|dc.description.abstract||In this paper, we present a local research and Citizen Science initiative for the enrichment and analysis of handwritten historical postcards and letters by means of crowdsourcing. The documents are authentic communications between South Tyrolean soldiers and their home families from the First World War, in which the region of South Tyrol was right on the front lines.
The initiative is one selected use cases of the infrastructure project DI-ÖSS1, carried out in cooperation between the Institute for Applied Linguistics (IAL) and the Institute for Minority Rights (IMR) at Eurac Research.
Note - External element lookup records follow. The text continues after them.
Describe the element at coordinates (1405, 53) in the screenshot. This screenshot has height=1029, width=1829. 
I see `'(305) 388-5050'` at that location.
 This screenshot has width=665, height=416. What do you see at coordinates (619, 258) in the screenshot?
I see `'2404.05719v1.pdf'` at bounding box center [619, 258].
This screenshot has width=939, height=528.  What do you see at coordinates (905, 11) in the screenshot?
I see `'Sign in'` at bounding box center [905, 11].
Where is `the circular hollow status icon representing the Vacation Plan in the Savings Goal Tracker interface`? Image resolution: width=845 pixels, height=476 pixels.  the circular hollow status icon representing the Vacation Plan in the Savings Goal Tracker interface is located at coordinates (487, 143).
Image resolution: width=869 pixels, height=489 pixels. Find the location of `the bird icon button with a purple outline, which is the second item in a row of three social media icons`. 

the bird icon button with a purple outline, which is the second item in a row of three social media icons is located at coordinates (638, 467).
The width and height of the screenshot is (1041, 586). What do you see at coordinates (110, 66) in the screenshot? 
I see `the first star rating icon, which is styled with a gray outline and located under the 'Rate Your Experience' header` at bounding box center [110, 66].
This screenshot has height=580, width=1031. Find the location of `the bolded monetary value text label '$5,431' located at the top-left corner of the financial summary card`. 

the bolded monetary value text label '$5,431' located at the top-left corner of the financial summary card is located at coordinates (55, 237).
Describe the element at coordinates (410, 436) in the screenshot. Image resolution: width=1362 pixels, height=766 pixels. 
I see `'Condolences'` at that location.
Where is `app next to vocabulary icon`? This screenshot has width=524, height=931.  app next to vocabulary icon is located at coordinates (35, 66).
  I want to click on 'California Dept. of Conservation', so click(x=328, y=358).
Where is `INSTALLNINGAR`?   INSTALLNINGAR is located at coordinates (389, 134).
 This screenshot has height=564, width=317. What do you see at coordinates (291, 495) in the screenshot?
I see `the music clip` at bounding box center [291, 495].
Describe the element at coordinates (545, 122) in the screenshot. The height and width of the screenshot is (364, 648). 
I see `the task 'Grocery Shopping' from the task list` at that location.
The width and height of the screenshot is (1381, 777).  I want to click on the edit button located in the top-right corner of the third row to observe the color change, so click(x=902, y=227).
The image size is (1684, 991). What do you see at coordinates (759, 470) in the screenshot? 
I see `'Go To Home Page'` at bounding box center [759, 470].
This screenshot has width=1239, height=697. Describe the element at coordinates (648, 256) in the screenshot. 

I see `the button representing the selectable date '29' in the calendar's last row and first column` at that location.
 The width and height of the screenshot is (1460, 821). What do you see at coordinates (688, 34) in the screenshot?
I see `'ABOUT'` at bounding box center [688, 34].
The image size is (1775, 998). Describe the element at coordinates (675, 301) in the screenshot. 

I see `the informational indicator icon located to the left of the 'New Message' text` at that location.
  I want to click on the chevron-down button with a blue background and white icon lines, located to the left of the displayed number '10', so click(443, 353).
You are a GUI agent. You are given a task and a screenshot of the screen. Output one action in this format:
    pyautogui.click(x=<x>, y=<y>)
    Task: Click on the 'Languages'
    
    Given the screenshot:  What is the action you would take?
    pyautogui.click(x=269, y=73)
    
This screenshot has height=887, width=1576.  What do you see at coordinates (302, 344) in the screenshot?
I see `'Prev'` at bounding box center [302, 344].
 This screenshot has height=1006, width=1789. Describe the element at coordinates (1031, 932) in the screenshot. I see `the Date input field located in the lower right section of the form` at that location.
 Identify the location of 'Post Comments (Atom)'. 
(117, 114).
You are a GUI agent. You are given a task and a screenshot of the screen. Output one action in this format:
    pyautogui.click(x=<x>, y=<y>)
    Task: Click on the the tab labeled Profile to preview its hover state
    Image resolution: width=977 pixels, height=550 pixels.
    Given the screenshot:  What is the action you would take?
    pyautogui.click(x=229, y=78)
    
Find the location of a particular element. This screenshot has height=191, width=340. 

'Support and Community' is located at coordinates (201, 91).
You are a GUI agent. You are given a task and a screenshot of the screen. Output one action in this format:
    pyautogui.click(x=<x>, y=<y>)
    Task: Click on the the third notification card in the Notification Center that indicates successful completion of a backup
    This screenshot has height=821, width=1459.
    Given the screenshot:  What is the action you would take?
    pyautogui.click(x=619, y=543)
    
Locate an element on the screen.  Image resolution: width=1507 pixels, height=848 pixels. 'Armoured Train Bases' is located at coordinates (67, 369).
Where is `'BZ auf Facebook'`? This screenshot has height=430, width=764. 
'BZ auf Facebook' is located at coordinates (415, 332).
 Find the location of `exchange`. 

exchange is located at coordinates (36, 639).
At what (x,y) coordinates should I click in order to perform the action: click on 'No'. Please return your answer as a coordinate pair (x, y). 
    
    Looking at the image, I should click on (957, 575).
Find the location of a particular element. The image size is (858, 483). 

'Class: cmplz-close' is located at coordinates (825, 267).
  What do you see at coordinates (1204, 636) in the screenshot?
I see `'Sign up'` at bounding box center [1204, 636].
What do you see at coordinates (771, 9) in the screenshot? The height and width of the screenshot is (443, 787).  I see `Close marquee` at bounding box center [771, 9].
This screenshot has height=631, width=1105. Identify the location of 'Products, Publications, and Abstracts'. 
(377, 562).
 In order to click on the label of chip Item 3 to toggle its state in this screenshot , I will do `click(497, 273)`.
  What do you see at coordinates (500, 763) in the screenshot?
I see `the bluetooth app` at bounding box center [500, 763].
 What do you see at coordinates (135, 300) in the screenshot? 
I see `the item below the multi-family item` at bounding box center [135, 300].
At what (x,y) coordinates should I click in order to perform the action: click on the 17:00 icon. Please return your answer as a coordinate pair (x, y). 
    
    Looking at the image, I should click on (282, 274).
The DI-ÖSS project is piloting a digital infrastructure for language data within the region of South Tyrol, through the implementation of specialized use cases for a range of different types of institutions relevant to the local language situation, namely the partners Eurac Research, the library Teßmann2, the language unit of the institute for culture3 and the web publisher salto.bz4.
The collection of documents has been compiled over the past years at the IMR from local citizens reached through open calls to local magazines (ACADEMIA 78, 2018), journal contributions (Pörnbacher et al., 2014) and radio casts about the project. The ‘letter project’ about historical correspondences aims at researching about lifestyle and emotions of the people during the time of war by means of analyzing the content of the letter exchanges and the changes found in their language over time. Especially interesting features on a linguistic basis are the use of the local dialect as compared of the standard language, and the interferences between the German dialect variety and Italian, that can be often found in the texts.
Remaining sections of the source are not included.